• Provided text:
=== Section Start ===
Justly considered Arizal’s masterpiece, THE STABILIZER is, by the filmmaker’s standards, a sprawling, prismatic exhibition of picaresque high-octane adventure and squad-driven justice. In his signature role, feather-mulleted Peter O’Brian—variously described as an FBI agent and American cop—leads a colorful task force of special agents in the crusade against diabolical drug smuggler Greg Rainmaker. He’s after a rumored device known as the “Narcotics Detector” for the purpose of planting drugs on his competition. Just how the device will further this purpose, or the lapse of logic in the plan owing to his targets likely, as drug smugglers, already having drugs on their person, is not clarified; nor does this justify it being incommensurately pitched as a decisive battle between the forces of Good and Evil.

In any case, O’Brian’s Peter Goldson has a decidedly personal stake in the mission, as Rainmaker had previously ravaged Goldson’s fiancée and stomped her to death with his spike-soled derby shoes. Ditto the beautiful and deadly Christina Provost, whose father invented the Narcotics Detector and is being held captive by Rainmaker. Their team is mirrored by an equally distinct lineup of opposing henchmen including a man who eats live baby alligators—animals were definitely harmed during the making of this film—and an Asian Mr. T. The lengthy drug barn raid sequence, which begins with Goldson bursting through the wall Kool-Aid Man style on the back of a motorcycle, doing donuts in a pile of cocaine, and throttling off a balcony plunging his front tire directly into a random bad guy’s head, is a cinematic tour de force—and it only anticipates the later, greater drug warehouse raid sequence. Featuring the would-be hit punch-dance ballad “The Stabilizer.”
=== Section End ===
• Assignment:
Answer from the review of The Stabilizer:
1. What device is Greg Rainmaker after?
2. Who invented that device?
3. What does Goldson ride when he bursts through the wall in the drug barn raid?
These lines have no connection to the review of The Stabilizer.

• The data:
=== Section Start ===
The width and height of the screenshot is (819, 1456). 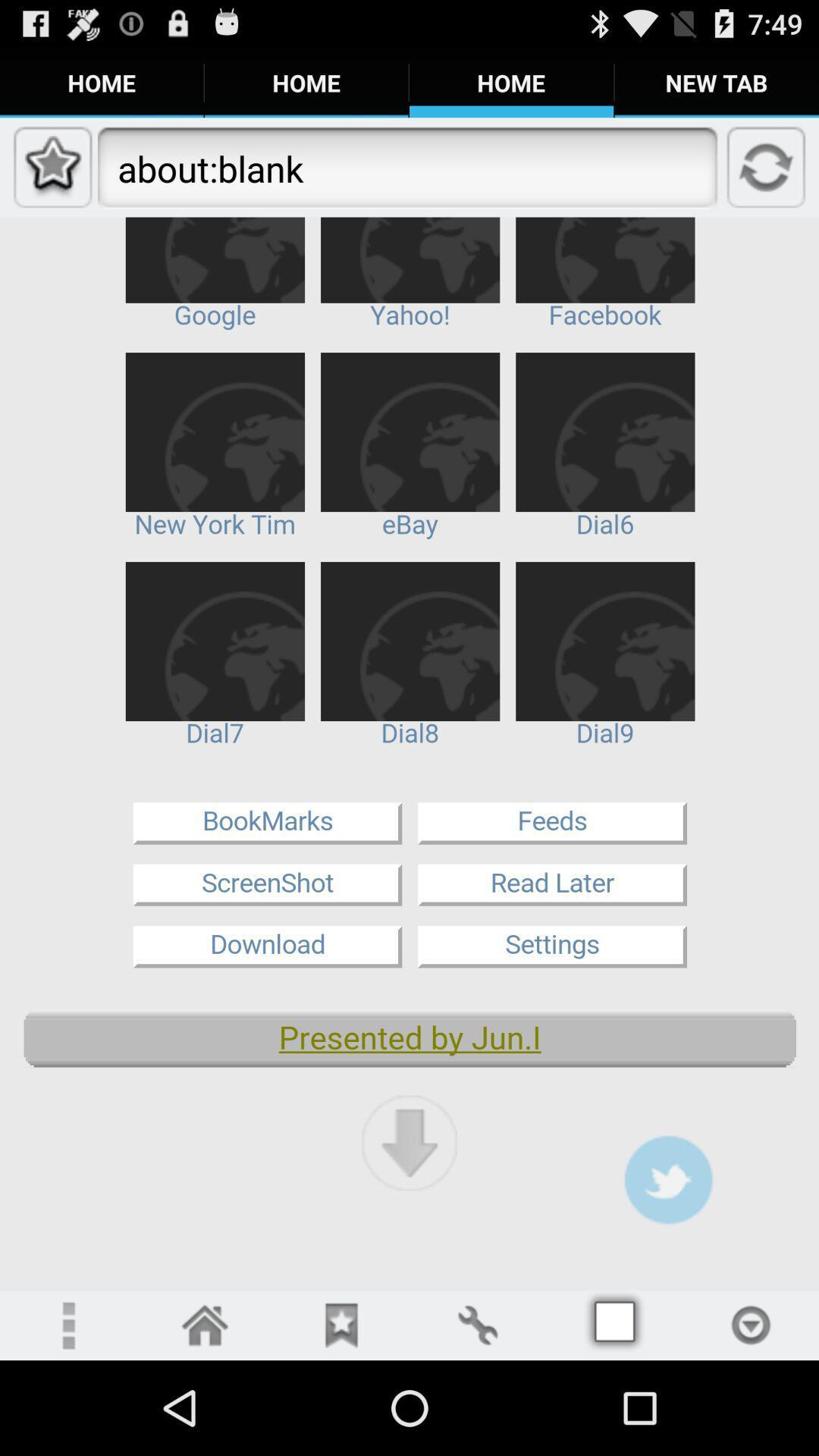 I want to click on the bookmark icon, so click(x=341, y=1417).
=== Section End ===
• Exercise response:
1. The "Narcotics Detector."
2. Christina Provost's father.
3. A motorcycle.